Sticking with the theme of growing your own, we are just one month away from our orchard planting at the Avery Hill Campus. On the 1st December this year we will be planting 20 trees including ten varieties of apple, three varieties of pear, two plum trees, two cherry trees, a damson, a medlar and a mulberry tree. The orchard will need staff and students to adopt a tree for watering, pruning and a little bit of care, particularly for the first two years. Not to worry if you don’t have any experience in managing orchards for the London Orchard Project will be offering a training session telling you exactly how to look after a tree through its early years. Once again if you want to be involved in the planting of and adoption of one of our trees please email us at:

Seeing as its Halloween this Monday we have a few little interesting links that we've noticed come up today.

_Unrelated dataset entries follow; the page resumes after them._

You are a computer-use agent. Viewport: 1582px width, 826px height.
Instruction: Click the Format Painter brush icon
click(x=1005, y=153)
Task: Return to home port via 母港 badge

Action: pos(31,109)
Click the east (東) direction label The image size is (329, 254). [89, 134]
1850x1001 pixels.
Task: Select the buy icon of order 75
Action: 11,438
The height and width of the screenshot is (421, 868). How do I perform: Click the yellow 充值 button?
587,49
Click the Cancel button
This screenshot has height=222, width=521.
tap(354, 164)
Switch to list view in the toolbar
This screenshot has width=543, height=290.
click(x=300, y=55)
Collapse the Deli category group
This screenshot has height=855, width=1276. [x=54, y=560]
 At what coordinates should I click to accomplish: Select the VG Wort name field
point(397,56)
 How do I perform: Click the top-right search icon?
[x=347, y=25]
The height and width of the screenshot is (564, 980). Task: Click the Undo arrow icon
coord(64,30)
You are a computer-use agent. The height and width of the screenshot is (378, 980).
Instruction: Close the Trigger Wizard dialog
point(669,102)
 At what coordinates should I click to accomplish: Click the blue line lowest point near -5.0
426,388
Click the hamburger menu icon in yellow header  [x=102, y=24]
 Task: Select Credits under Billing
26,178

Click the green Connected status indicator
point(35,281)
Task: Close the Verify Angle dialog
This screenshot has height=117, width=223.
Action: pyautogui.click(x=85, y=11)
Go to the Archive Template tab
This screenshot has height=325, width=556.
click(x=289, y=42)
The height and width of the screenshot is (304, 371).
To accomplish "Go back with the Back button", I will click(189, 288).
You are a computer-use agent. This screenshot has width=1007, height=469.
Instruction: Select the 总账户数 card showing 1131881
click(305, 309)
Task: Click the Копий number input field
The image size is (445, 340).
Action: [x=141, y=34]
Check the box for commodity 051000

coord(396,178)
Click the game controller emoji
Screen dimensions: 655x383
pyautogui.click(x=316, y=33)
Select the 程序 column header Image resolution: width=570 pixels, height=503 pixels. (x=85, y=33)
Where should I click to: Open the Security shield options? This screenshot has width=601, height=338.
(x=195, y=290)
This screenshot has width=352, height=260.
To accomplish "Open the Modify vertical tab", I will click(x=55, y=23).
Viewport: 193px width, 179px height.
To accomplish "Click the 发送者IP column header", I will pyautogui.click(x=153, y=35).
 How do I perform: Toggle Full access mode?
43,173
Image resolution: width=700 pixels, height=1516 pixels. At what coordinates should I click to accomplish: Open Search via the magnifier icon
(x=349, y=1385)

Firstly over at Planet Pals they have a nearly endless supply of ideas for a green Halloween: and Creations by Kara have come up with a great way of recycling an old book into a pumpkin that you will be ablt to use year after year:

Creation by Kara: Pumpkin book
P.S. Don't forget to turn the bottles of sloe gin you made last week!

Friday, 21 October 2011

Sloes and Carbon 2.0 Can London Lead the Low carbon Revolution?

This week the Sustainability Team celebrated the arrival of winter and the first frosts in London by using our lunch breaks to harvest hundreds of sloes from the countless bushes spread across Avery Hill Campus. Sloes are the berries found on the Prunus spinosa or blackthorn bush – a common shrub or small tree found in hedgerows all across the United Kingdom and are abundant among the rosehips (Rosaceae), hawthorns (Crataegus) and snowberry (Symphoricarpos albus) hedges at Avery Hill.

Avery Hill Sloes Picked on Monday
With the sloes we have been busy making sloe gin, a liqueur that is made by mixing the berries, sugar and gin. This year Nigel Slater’s recipe is the one being followed:

“Prick your sloes, about 450g, with a needle or freeze them and bash with a heavy weight. Tip them into sterilised bottles, the fruit coming a third of the way up. Divide 350g of caster or granulated sugar among them then top up with gin or vodka. It will take about 750ml. There is little point in using an expensive brand, by the way. Place the sealed bottles somewhere cool and dark. Leave for 8-10 weeks, turning the bottle occasionally, giving it a shake every week.” (taken from:

It is best to avoid the recipes that start with, “buy a bottle of gin, drink half....”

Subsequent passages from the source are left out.